__Text passage__
★ ★ ★ ★ ★ ★ ★

- Venue: Gelora Bung Karno Stadium
- Date: 30 August 2018
- Competitors: 32 from 8 nations

Medalists
| gold medal | India Hima Das, M. R. Poovamma, Sarita Gayakwad, V. K. Vismaya |
| silver medal | Bahrain Aminat Yusuf Jamal, Iman Essa Jasim, Edidiong Odiong, Salwa Eid Naser |
| bronze medal | Vietnam Nguyễn Thị Oanh, Nguyễn Thị Hằng, Hoàng Thị Ngọc, Quách Thị Lan |

= Athletics at the 2018 Asian Games – Women's 4 × 400 metres relay =

The women's 4 × 400 metres relay competition at the 2018 Asian Games took place on 30 August 2018 at the Gelora Bung Karno Stadium.

==Schedule==
All times are Western Indonesia Time (UTC+07:00)

★ ★ ★ ★ ★ ★ ★

__Source data__
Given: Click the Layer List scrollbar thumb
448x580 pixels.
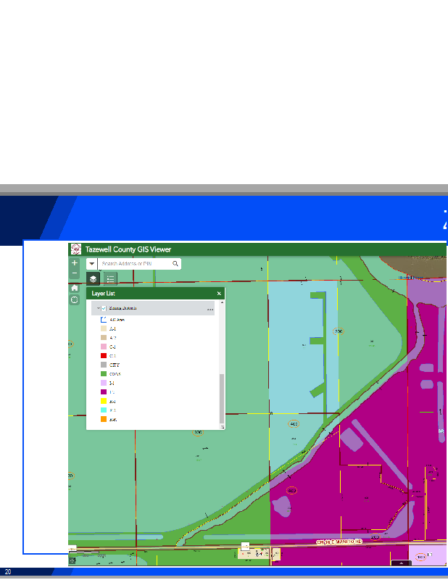Looking at the screenshot, I should point(223,397).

★ ★ ★ ★ ★ ★ ★

__Requirements__
Reproduce the passage on the women's 4 × 400 metres relay at the 2018 Asian Games, starting at "- Venue: Gelora" and ending at "Bung Karno Stadium.".

__Expected answer__
- Venue: Gelora Bung Karno Stadium
- Date: 30 August 2018
- Competitors: 32 from 8 nations

Medalists
| gold medal | India Hima Das, M. R. Poovamma, Sarita Gayakwad, V. K. Vismaya |
| silver medal | Bahrain Aminat Yusuf Jamal, Iman Essa Jasim, Edidiong Odiong, Salwa Eid Naser |
| bronze medal | Vietnam Nguyễn Thị Oanh, Nguyễn Thị Hằng, Hoàng Thị Ngọc, Quách Thị Lan |

= Athletics at the 2018 Asian Games – Women's 4 × 400 metres relay =

The women's 4 × 400 metres relay competition at the 2018 Asian Games took place on 30 August 2018 at the Gelora Bung Karno Stadium.